Song et al.2 also provide a first insight into how activation of WSNs in the POA is coupled to thermoregulatory physiological responses. They found that the strong drop in Tcore is initiated by a subset of TRPM2-positive WSNs that express the vesicular glutamate transporter Vglut2 and project onto the paraventricular nucleus of the hypothalamus (PVH). In particular, the authors provide evidence that the WSNs excite PVH neurons that release corticotropin-releasing hormone (Crh). These results provide a basis for further research on the physiological relevance of Crh release in thermoregulation.

In an independent recent study in Nature, Tan and McNaughton9 implicate TRPM2 in detecting non-painful warmth in the peripheral nervous system.
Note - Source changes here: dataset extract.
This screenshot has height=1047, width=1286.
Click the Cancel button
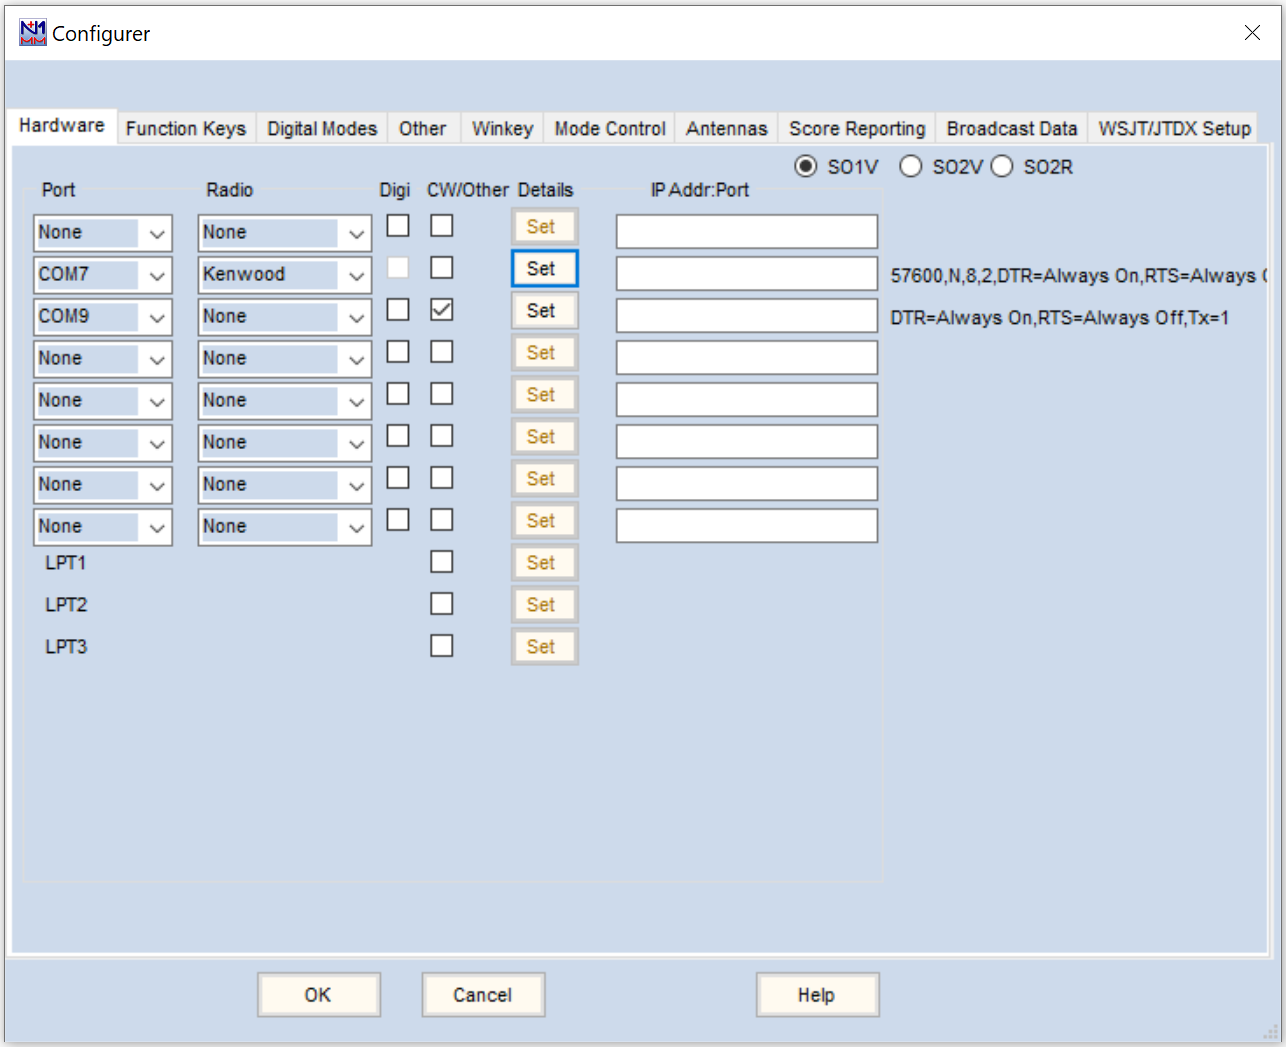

They describe a subset of heat-activated neurons in sensory neurons from dorsal root ganglia (DRG) as well as in sympathetic neurons from the superior cervical ganglion (SCG) that do not express the known heat-activated TRPV1-4 or TRPM3 channels. Heat responses in this population of DRG and SCG neurons were potentiated by H2O2, and reduced in TRPM2-knockout mice9. At the behavioral level, TRPM2-deficient mice are unable to discriminate between 33 °C and 38 °C in a two-plate preference test, suggesting a specific deficit in innocuous warmth sensing.

The studies of Song et al. and Tan and McNaughton identify TRPM2 as a central element of mammalian thermoregulation, implicated in both central and peripheral temperature sensing in the narrow thermal range around 37 °C. These findings reinforce the central role of TRP channels as molecular thermometers, and may open new avenues for the clinically controlled modulation of Tcore. For instance, there is evidence that mild hypothermia can reduce neurological damage after stroke or cardiac arrest10, therefore targeted activation of TRPM2-expressing WSNs in the POA may represent an alternative approach to current elaborate physical cooling procedures.